• Provided records:

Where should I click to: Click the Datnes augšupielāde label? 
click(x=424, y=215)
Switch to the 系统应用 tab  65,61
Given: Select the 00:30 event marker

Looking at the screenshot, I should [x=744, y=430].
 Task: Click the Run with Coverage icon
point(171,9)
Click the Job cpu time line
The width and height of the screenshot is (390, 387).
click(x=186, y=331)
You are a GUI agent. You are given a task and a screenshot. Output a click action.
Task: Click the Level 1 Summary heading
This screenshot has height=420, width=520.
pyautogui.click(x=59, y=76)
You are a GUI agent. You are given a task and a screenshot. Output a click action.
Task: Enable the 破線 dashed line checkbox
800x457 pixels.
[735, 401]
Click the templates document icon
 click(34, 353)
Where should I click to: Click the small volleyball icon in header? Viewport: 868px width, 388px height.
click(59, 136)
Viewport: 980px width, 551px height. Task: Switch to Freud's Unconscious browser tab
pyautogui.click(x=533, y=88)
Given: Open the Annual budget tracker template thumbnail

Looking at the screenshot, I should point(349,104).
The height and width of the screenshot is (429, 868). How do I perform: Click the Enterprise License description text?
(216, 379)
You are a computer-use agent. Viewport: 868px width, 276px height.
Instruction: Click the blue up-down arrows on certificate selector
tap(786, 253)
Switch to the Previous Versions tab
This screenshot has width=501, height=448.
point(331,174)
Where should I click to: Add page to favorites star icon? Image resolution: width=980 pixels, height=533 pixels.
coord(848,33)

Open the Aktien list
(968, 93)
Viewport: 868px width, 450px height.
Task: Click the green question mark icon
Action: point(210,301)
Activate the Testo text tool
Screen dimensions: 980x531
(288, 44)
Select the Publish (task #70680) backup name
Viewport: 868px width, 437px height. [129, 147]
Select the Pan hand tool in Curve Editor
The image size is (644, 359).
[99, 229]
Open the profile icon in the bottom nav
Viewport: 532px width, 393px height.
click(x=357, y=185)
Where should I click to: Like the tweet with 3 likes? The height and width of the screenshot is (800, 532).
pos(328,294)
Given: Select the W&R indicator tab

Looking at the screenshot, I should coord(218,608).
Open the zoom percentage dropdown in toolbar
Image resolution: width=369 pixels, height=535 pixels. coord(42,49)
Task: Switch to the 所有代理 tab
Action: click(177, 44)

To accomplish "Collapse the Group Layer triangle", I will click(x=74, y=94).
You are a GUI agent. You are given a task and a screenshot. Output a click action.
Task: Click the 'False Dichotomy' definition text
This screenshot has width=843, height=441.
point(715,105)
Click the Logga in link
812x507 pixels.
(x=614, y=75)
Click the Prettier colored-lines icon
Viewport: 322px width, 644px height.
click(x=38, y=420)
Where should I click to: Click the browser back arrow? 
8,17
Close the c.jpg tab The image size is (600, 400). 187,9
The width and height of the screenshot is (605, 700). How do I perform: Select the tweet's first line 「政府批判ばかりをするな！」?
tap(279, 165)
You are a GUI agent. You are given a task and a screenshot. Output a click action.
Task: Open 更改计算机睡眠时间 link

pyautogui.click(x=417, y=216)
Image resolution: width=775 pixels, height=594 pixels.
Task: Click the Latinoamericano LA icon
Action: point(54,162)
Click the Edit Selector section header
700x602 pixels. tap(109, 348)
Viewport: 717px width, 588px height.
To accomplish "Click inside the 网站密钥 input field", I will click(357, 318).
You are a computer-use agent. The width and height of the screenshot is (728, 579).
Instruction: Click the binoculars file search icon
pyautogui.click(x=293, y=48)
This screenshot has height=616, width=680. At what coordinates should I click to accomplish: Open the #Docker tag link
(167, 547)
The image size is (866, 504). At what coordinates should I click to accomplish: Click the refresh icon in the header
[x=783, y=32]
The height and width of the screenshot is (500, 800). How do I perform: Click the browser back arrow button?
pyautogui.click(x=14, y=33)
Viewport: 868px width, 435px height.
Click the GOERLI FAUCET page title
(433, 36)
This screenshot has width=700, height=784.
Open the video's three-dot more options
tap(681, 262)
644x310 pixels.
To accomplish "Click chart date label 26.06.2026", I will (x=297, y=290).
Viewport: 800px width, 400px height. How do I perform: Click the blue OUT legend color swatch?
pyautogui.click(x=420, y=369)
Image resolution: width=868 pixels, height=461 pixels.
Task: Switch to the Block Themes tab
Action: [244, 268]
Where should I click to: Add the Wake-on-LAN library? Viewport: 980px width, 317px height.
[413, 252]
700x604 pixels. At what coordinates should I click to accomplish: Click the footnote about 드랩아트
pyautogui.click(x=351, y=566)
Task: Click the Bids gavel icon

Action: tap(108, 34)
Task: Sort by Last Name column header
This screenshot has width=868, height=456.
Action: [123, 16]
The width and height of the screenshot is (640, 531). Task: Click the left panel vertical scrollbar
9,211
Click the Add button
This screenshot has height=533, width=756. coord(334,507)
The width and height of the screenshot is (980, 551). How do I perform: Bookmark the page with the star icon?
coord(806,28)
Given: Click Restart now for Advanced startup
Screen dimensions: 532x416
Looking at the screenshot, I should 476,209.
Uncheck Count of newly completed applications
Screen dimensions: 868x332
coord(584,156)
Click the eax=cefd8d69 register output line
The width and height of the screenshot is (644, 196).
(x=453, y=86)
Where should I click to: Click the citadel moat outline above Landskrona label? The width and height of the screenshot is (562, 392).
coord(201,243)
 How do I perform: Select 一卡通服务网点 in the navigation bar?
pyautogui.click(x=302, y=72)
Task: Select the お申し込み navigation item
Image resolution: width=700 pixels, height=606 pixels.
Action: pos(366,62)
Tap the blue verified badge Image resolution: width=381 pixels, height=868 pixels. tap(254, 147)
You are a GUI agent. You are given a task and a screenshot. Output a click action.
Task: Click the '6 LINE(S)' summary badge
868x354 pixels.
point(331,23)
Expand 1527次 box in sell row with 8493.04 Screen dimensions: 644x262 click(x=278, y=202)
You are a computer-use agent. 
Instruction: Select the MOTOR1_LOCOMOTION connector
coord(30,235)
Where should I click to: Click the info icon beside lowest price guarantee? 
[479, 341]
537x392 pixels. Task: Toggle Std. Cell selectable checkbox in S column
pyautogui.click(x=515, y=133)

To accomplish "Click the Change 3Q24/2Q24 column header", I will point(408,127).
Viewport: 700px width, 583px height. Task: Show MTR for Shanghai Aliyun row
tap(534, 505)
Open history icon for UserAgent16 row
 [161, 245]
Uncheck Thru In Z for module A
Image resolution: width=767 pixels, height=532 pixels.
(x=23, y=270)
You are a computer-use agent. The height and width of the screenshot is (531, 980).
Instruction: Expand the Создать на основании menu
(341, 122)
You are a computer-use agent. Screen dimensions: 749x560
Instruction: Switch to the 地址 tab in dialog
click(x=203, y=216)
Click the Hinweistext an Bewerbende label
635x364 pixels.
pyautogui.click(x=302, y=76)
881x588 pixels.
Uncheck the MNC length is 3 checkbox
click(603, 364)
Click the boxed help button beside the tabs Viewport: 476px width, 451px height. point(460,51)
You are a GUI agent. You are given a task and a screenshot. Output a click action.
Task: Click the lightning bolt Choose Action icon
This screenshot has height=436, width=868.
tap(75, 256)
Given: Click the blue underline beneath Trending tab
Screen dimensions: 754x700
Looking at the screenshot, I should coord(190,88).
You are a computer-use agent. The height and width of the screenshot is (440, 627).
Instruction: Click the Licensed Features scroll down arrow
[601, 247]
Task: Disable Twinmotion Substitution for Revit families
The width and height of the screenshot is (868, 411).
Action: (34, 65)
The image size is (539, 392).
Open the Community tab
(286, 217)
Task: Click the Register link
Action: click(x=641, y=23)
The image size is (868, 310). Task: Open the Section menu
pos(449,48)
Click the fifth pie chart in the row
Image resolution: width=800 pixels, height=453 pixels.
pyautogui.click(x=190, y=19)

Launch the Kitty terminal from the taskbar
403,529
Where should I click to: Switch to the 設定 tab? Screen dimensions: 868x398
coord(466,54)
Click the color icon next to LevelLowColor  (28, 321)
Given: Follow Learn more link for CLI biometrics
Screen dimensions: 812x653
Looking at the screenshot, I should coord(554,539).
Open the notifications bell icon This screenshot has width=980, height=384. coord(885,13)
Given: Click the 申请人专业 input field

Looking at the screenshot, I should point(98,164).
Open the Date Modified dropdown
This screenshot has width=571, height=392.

• What you need to do:
Look above for the line with "is (531, 980)." and the line with "Click the boxed", and reproduce exactly those two lines plus every line between, nothing more.

• Answer to the exercise:
You are a computer-use agent. The height and width of the screenshot is (531, 980).
Instruction: Expand the Создать на основании menu
(341, 122)
You are a computer-use agent. Screen dimensions: 749x560
Instruction: Switch to the 地址 tab in dialog
click(x=203, y=216)
Click the Hinweistext an Bewerbende label
635x364 pixels.
pyautogui.click(x=302, y=76)
881x588 pixels.
Uncheck the MNC length is 3 checkbox
click(603, 364)
Click the boxed help button beside the tabs Viewport: 476px width, 451px height. point(460,51)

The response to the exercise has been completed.